The mechanical stresses induced in natural rock formations by the effects of the Sun and Moon have been measured in a new technique that exploits observations from a single seismic monitoring station. Devised by a pair of German researchers, the measurement technique has revealed the daily and annual stress cycles caused by solar heating and the tidal forces exerted by the Sun and the Moon, and the researchers believe that it could be used for applications ranging from the safeguarding of mines and construction sites to the monitoring of volcanoes and earthquakes.

The elastic properties of the minerals and rocks in the Earth’s crust are far from constant. When subjected to external forces, they undergo minute deformations that slightly alter their elastic moduli. In response to these strain variations, the velocities of seismic waves travelling through the crust – originating from sources including earthquakes, volcanoes, and ocean waves hitting the shoreline – are also subject to change.

In theory, researchers can explore the mechanical properties of complex subsurface rocks and minerals by monitoring changes in the velocities of seismic waves passing through them. So far, however, attempts to find the strain sensitivities of materials in the Earth’s crust have largely involved measuring these velocity variations within small samples of material in the lab, which can generate huge uncertainties when upscaling from small samples to geological formations.

To overcome this issue, Christoph Sens-Schönfelder at the GFZ German Research Centre for Geosciences, and Tom Eulenfeld at Friedrich Schiller University, analysed the ambient seismic vibrations observed over an 11-year period by a single seismometer: the Patache station in Chile’s Atacama Desert. By correlating repeated cycles of velocity variation in the waves, the duo identified several processes that cause geological elastic moduli to oscillate.

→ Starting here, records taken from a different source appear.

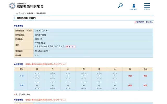167x104 pixels.
Task: Click the 歯科医院のご案内 section heading
Action: click(x=26, y=18)
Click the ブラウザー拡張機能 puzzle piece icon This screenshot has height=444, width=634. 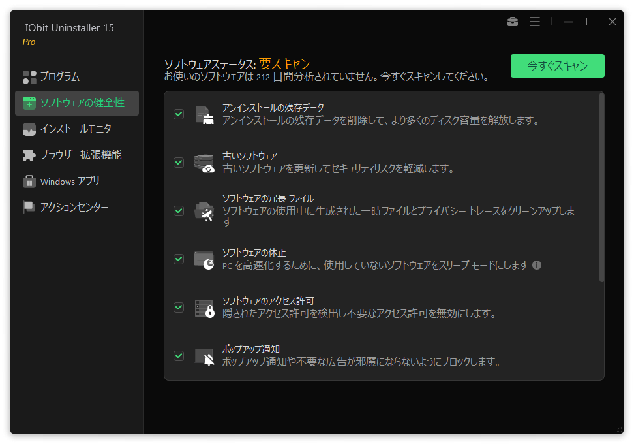[29, 155]
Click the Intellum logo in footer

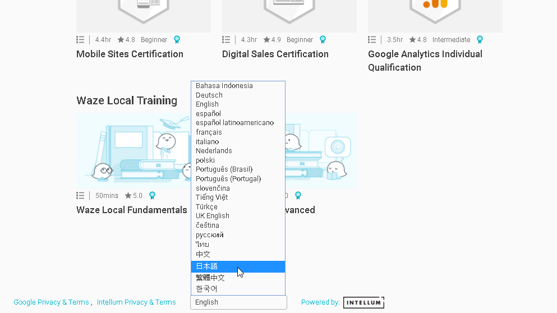(x=363, y=302)
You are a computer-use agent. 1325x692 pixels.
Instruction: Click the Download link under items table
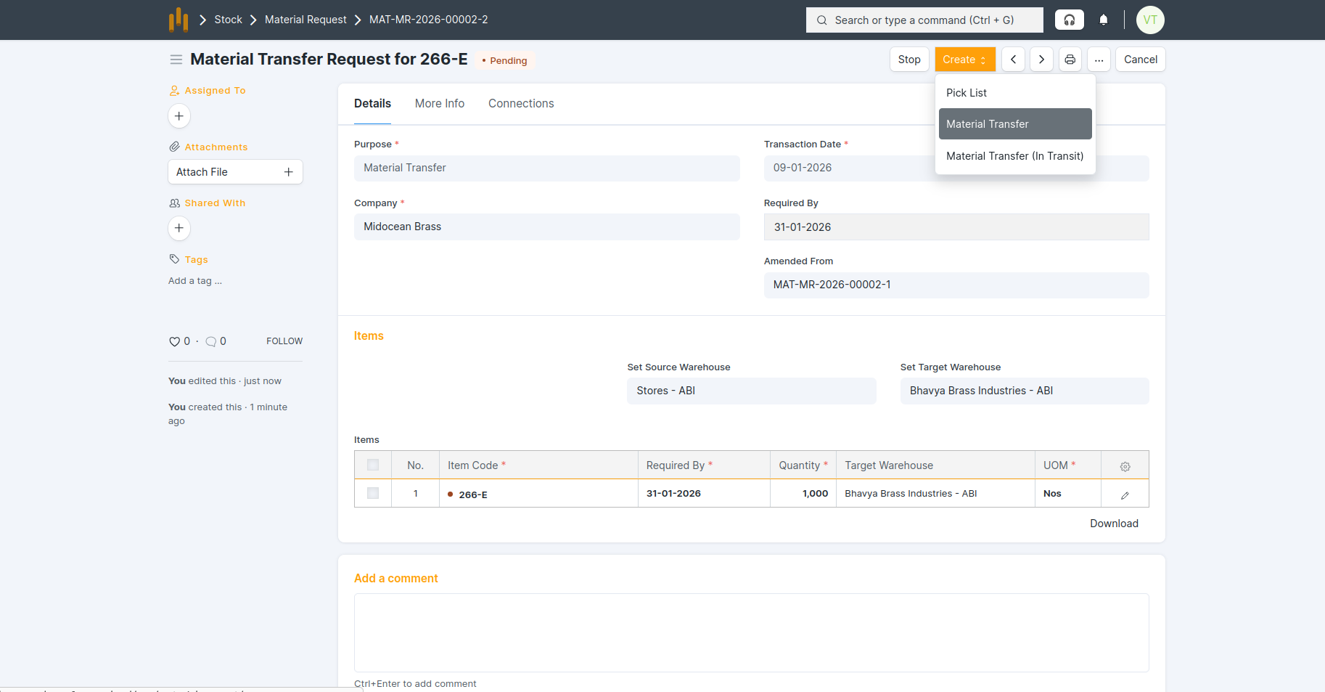(1113, 524)
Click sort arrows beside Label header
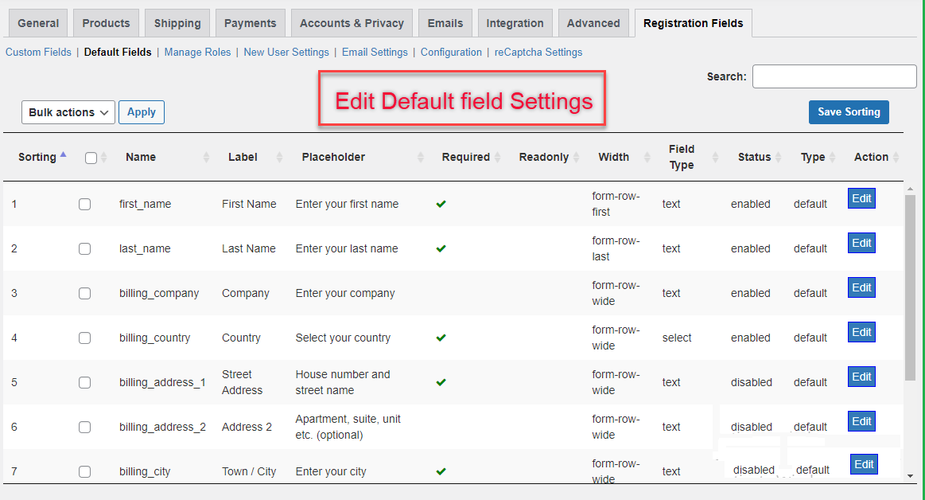925x500 pixels. coord(279,158)
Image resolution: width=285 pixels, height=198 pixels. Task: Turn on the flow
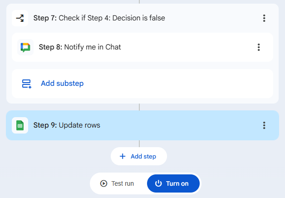pyautogui.click(x=173, y=183)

Regular oscillations revealed

Firstly, the researchers observed annual oscillations in seismic wave velocity, which they attribute to tidal forces induced in the crust as the Earth orbits the Sun. They also identified smaller, daily oscillations, caused by cycles of solar heating and night-time cooling of the Earth’s surface. In addition, the duo observed two separate oscillations of around 12 hours – a result of the lunar tidal influence, which varies due to the Moon’s slightly elliptical orbit.

Perhaps the most intriguing observations were small groups of velocity oscillations clustered around the specific frequencies that equate to the sums and differences of the lunar and solar signals. This has shown for the first time that the natural oscillation frequencies of completely different systems can interact with each other.

Sens-Schönfelder and Eulenfeld now hope to use this method to explore the mechanical properties of different rock and mineral types. In the future, they believe it could even be incorporated into planetary probes, enabling astronomers to explore the diverse geologies of the solar system.

Full details are reported in Physical Review Letters.